STATED PROBLEM: Rewrite the records below, changing each "computer-use agent" to "desktop automation agent" and keeping everything else the same.

--- START ---

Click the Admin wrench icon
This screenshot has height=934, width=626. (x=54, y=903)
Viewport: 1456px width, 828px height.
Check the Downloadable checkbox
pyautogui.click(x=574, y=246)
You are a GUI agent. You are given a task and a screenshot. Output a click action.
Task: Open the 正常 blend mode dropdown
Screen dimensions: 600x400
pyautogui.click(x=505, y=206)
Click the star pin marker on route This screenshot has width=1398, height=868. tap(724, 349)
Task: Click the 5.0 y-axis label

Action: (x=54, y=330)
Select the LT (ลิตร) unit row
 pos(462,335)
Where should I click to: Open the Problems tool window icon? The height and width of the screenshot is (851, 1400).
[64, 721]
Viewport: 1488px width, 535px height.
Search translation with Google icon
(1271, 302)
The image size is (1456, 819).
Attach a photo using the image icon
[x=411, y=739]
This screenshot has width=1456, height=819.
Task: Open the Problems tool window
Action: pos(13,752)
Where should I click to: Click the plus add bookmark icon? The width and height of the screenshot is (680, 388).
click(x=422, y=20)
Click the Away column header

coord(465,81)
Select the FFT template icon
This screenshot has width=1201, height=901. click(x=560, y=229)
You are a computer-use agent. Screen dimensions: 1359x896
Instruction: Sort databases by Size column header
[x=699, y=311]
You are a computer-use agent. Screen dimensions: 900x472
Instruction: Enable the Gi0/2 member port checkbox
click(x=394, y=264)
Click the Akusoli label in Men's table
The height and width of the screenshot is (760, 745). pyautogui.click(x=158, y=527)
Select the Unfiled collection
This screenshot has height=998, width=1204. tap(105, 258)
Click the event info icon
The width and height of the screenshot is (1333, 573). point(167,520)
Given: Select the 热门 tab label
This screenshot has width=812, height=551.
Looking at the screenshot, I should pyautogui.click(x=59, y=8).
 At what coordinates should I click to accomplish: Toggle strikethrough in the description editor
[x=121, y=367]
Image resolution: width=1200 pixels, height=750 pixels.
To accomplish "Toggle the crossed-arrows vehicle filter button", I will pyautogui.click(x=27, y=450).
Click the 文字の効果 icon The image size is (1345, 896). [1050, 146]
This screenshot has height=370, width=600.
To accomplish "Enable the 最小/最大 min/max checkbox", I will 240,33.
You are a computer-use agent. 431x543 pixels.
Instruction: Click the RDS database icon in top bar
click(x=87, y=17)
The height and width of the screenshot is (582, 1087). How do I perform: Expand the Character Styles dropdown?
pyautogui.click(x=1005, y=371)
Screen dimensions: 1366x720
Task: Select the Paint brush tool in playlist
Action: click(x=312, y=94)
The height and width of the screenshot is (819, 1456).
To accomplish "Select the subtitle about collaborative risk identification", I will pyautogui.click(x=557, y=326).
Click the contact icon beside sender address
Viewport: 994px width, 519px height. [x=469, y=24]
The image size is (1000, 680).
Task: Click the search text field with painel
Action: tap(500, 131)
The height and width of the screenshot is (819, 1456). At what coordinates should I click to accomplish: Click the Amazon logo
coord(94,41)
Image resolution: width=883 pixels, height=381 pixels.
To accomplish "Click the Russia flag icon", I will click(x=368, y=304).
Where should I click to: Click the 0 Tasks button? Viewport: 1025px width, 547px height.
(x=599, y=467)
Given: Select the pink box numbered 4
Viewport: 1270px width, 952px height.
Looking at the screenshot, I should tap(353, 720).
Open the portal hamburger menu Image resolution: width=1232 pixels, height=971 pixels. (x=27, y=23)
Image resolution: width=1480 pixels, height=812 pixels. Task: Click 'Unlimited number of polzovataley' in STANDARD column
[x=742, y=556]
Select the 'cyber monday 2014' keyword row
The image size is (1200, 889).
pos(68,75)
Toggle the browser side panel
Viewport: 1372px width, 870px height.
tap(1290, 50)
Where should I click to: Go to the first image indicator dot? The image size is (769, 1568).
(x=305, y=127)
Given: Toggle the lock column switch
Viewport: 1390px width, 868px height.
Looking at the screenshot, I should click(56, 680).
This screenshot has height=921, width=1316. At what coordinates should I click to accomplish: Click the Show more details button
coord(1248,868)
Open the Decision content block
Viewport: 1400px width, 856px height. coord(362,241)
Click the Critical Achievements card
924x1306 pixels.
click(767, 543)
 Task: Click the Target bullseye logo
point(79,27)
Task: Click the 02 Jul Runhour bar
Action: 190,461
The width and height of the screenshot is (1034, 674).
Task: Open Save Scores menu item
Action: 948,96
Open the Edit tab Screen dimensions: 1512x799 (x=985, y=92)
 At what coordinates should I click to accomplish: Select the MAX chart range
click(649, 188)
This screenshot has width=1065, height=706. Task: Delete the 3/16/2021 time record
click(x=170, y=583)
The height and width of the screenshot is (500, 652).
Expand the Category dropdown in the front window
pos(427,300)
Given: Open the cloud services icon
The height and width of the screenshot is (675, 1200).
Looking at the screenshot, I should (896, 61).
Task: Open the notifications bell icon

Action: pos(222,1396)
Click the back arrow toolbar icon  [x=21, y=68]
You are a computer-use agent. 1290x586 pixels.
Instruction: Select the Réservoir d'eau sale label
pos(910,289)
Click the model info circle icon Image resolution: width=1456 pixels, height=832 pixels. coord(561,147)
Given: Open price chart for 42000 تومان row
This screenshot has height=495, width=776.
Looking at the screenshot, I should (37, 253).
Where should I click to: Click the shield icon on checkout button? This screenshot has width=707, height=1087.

--- END ---

WRITTEN REPLY:
Click the Admin wrench icon
This screenshot has height=934, width=626. (x=54, y=903)
Viewport: 1456px width, 828px height.
Check the Downloadable checkbox
pyautogui.click(x=574, y=246)
You are a GUI agent. You are given a task and a screenshot. Output a click action.
Task: Open the 正常 blend mode dropdown
Screen dimensions: 600x400
pyautogui.click(x=505, y=206)
Click the star pin marker on route This screenshot has width=1398, height=868. tap(724, 349)
Task: Click the 5.0 y-axis label

Action: (x=54, y=330)
Select the LT (ลิตร) unit row
 pos(462,335)
Where should I click to: Open the Problems tool window icon? The height and width of the screenshot is (851, 1400).
[64, 721]
Viewport: 1488px width, 535px height.
Search translation with Google icon
(1271, 302)
The image size is (1456, 819).
Attach a photo using the image icon
[x=411, y=739]
This screenshot has width=1456, height=819.
Task: Open the Problems tool window
Action: pos(13,752)
Where should I click to: Click the plus add bookmark icon? The width and height of the screenshot is (680, 388).
click(x=422, y=20)
Click the Away column header

coord(465,81)
Select the FFT template icon
This screenshot has width=1201, height=901. click(x=560, y=229)
You are a desktop automation agent. Screen dimensions: 1359x896
Instruction: Sort databases by Size column header
[x=699, y=311]
You are a desktop automation agent. Screen dimensions: 900x472
Instruction: Enable the Gi0/2 member port checkbox
click(x=394, y=264)
Click the Akusoli label in Men's table
The height and width of the screenshot is (760, 745). pyautogui.click(x=158, y=527)
Select the Unfiled collection
This screenshot has height=998, width=1204. tap(105, 258)
Click the event info icon
The width and height of the screenshot is (1333, 573). point(167,520)
Given: Select the 热门 tab label
This screenshot has width=812, height=551.
Looking at the screenshot, I should pyautogui.click(x=59, y=8).
 At what coordinates should I click to accomplish: Toggle strikethrough in the description editor
[x=121, y=367]
Image resolution: width=1200 pixels, height=750 pixels.
To accomplish "Toggle the crossed-arrows vehicle filter button", I will pyautogui.click(x=27, y=450).
Click the 文字の効果 icon The image size is (1345, 896). [1050, 146]
This screenshot has height=370, width=600.
To accomplish "Enable the 最小/最大 min/max checkbox", I will 240,33.
You are a desktop automation agent. 431x543 pixels.
Instruction: Click the RDS database icon in top bar
click(x=87, y=17)
The height and width of the screenshot is (582, 1087). How do I perform: Expand the Character Styles dropdown?
pyautogui.click(x=1005, y=371)
Screen dimensions: 1366x720
Task: Select the Paint brush tool in playlist
Action: click(x=312, y=94)
The height and width of the screenshot is (819, 1456).
To accomplish "Select the subtitle about collaborative risk identification", I will pyautogui.click(x=557, y=326).
Click the contact icon beside sender address
Viewport: 994px width, 519px height. [x=469, y=24]
The image size is (1000, 680).
Task: Click the search text field with painel
Action: tap(500, 131)
The height and width of the screenshot is (819, 1456). At what coordinates should I click to accomplish: Click the Amazon logo
coord(94,41)
Image resolution: width=883 pixels, height=381 pixels.
To accomplish "Click the Russia flag icon", I will click(x=368, y=304).
Where should I click to: Click the 0 Tasks button? Viewport: 1025px width, 547px height.
(x=599, y=467)
Given: Select the pink box numbered 4
Viewport: 1270px width, 952px height.
Looking at the screenshot, I should tap(353, 720).
Open the portal hamburger menu Image resolution: width=1232 pixels, height=971 pixels. (x=27, y=23)
Image resolution: width=1480 pixels, height=812 pixels. Task: Click 'Unlimited number of polzovataley' in STANDARD column
[x=742, y=556]
Select the 'cyber monday 2014' keyword row
The image size is (1200, 889).
pos(68,75)
Toggle the browser side panel
Viewport: 1372px width, 870px height.
tap(1290, 50)
Where should I click to: Go to the first image indicator dot? The image size is (769, 1568).
(x=305, y=127)
Given: Toggle the lock column switch
Viewport: 1390px width, 868px height.
Looking at the screenshot, I should click(56, 680).
This screenshot has height=921, width=1316. At what coordinates should I click to accomplish: Click the Show more details button
coord(1248,868)
Open the Decision content block
Viewport: 1400px width, 856px height. coord(362,241)
Click the Critical Achievements card
924x1306 pixels.
click(767, 543)
 Task: Click the Target bullseye logo
point(79,27)
Task: Click the 02 Jul Runhour bar
Action: 190,461
The width and height of the screenshot is (1034, 674).
Task: Open Save Scores menu item
Action: 948,96
Open the Edit tab Screen dimensions: 1512x799 (x=985, y=92)
 At what coordinates should I click to accomplish: Select the MAX chart range
click(649, 188)
This screenshot has width=1065, height=706. Task: Delete the 3/16/2021 time record
click(x=170, y=583)
The height and width of the screenshot is (500, 652).
Expand the Category dropdown in the front window
pos(427,300)
Given: Open the cloud services icon
The height and width of the screenshot is (675, 1200).
Looking at the screenshot, I should (896, 61).
Task: Open the notifications bell icon

Action: pos(222,1396)
Click the back arrow toolbar icon  [x=21, y=68]
You are a desktop automation agent. 1290x586 pixels.
Instruction: Select the Réservoir d'eau sale label
pos(910,289)
Click the model info circle icon Image resolution: width=1456 pixels, height=832 pixels. coord(561,147)
Given: Open price chart for 42000 تومان row
This screenshot has height=495, width=776.
Looking at the screenshot, I should (37, 253).
Where should I click to: Click the shield icon on checkout button? This screenshot has width=707, height=1087.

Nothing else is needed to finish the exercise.